30 de Abril del 2009 - Lisardo Santirso Vázquez (Oviedo)

San Hipólito, el que fuera mártir bajo la persecución de Maximino en el año 235, nos recuerda en su obra "Comentario al cantar de los cantares" que, en la cruz, el cuerpo de Jesús, como si de un frasco de perfume se tratara, se quebró y así su aroma se difundió por todas partes. Aquel perfume que había tenido en exclusiva para sí durante su vida, tras la muerte se derramó sobre los corazones de todos los hombres. Nos recuerda a la mujer que derramó aquel carísimo perfume de nardo auténtico sobre la cabeza de Jesús y que tanta irritación provocó sobre los fariseos. Aquella mujer, menospreciada por tantos, supo anticiparse, como nadie, al misterio de la muerte de Jesús.
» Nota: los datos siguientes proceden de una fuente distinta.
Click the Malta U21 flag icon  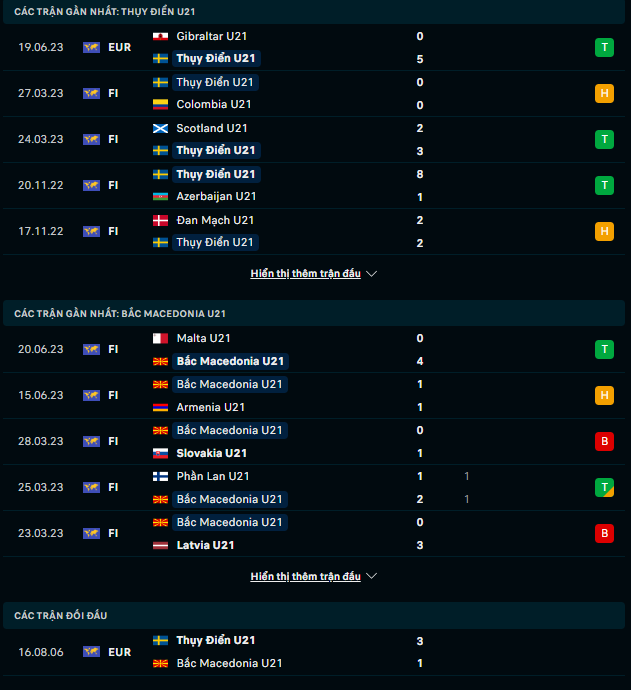pyautogui.click(x=160, y=339)
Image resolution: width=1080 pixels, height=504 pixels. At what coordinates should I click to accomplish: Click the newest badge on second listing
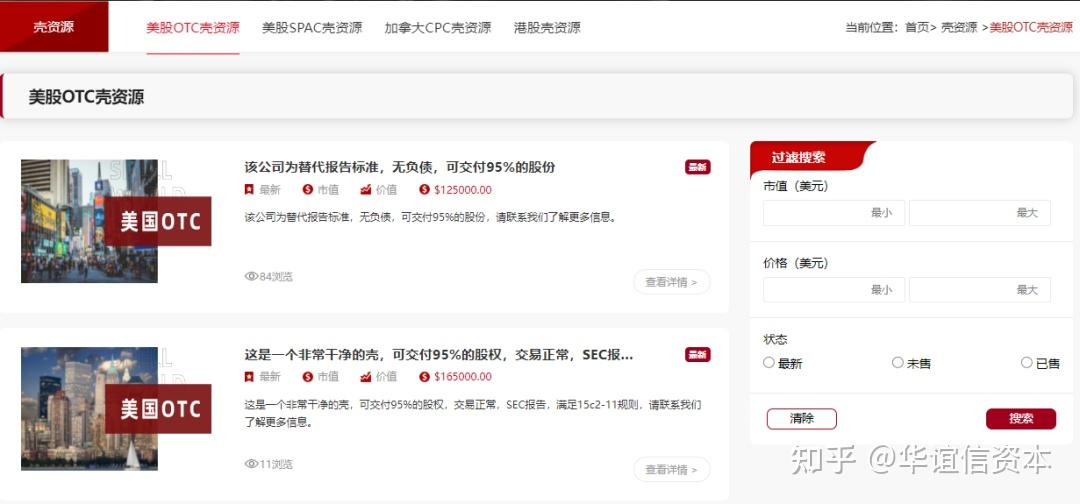pos(697,355)
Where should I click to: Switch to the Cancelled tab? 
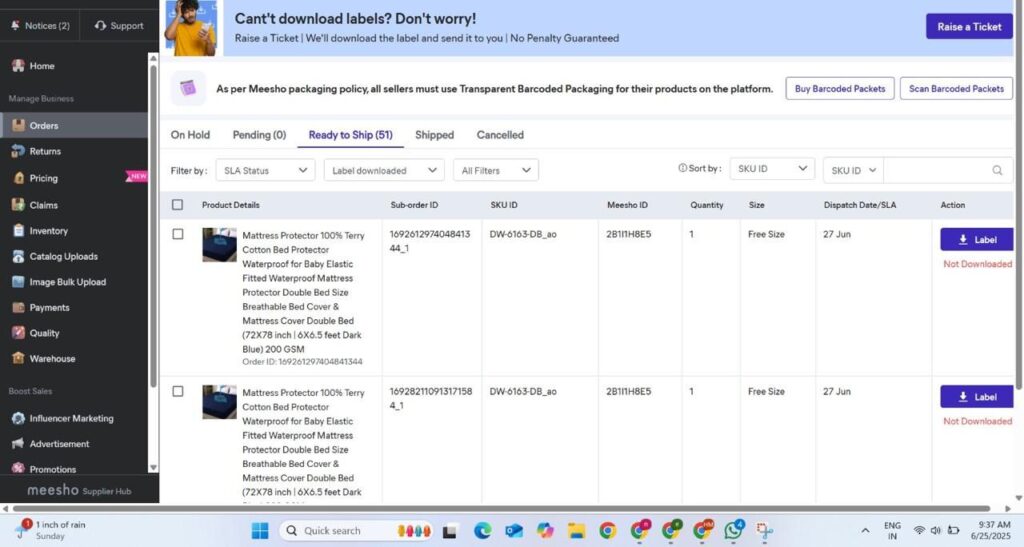[x=500, y=135]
Resulta curioso que en hebreo, la lengua sagrada del Antiguo Testamento, espíritu se dice "ruaj" y perfume "reaj". La similitud entre ambas palabras nos hace sospechar del vínculo semántico existente entre ellas, como ocurre con otras tantas expresiones hebraicas. Así pues, aquel Espíritu divino (ruaj) que aleteaba sobre las aguas primordiales, y que impregnaba de su aroma maternal a toda la creación, con la muerte del Crucificado, sella con su fragancia la intimidad de lo humano. El creyente sabe que cuando se desciende a lo profundo del alma, se percibe el verdadero olor de la vida. Un olor que impregna a la persona, no desde el exterior, sino desde el hondón del corazón humano.

Algunos, acicalados con "perfumes de mercado", se empeñan en opacar el verdadero olor de la vida. Niegan la vida del "nasciturus" (el que ha de nacer), y lo convierten en "moriturus" (el que ha de morir). La cristianización del imperio posibilitó que se mitigara el abandono de los recién nacidos y el infanticidi. Y no sólo eso, se introdujeron medidas humanitarias en los reglamentos carcelarios, se otorgaron facilidades para liberar a los esclavos, y se frenaron los combates a muerte entre gladiadores. La vida era entendida como un don de Dios y no cabía abandonarla a los caprichos del hombre.

Parece que estamos ante una nueva paganización, el laicismo, queentiende la vida del ser humano que está destinado a nacer, no como un valor en sí mismo, sino como una propiedad de los padres, ante una mentalidad que niega la protección de la vida de los más pequeños e indefensos, ante una ideología capaz de negar, incluso, las indicaciones de tantos científicos que afirman el principio de la vida desde que se constituye el cigoto, el verdadero momento del inicio de la vida humana, y que advierten de las dos víctimas que produce: la que no vivirá jamás y la que malvive como consecuencia del síndrome postaborto. Existiendo, al menos, esta falta de consenso entre la comunidad científica, ante la duda, deciden abogar por la interrupción de la vida.

Aún así, los cristianos no perdemos la esperanza. Jesús ha muerto para vencer a la muerte, no es su cadáver lo que hiede, y nos ha dejado como prueba el perfume del Espíritu vivificador.Aquél que ha vencido la muerte y nos ha bendecido con su aroma aliviará, sin duda, los hedores de tantos espurios planteamientos, incapaces de advertir el misterio sublime de la vida humana que se teje desde el mismo momento de la concepción.

En la Biblia el perfume está estrechamente relacionado con el Espíritu por su tendencia a elevarse hacia lo alto, por provocar el encuentro amoroso, por evocar la salvación que experimentan los oprimidos, por significar la fragancia de los humildes, pobres y desterrados que no pierden la confianza en Dios, y por conferir la fuerza para el testimonio y el martirio. Es por eso que constituye el aroma de la santidad de todos aquellos nasciturus a los que se les niega el derecho a vivir.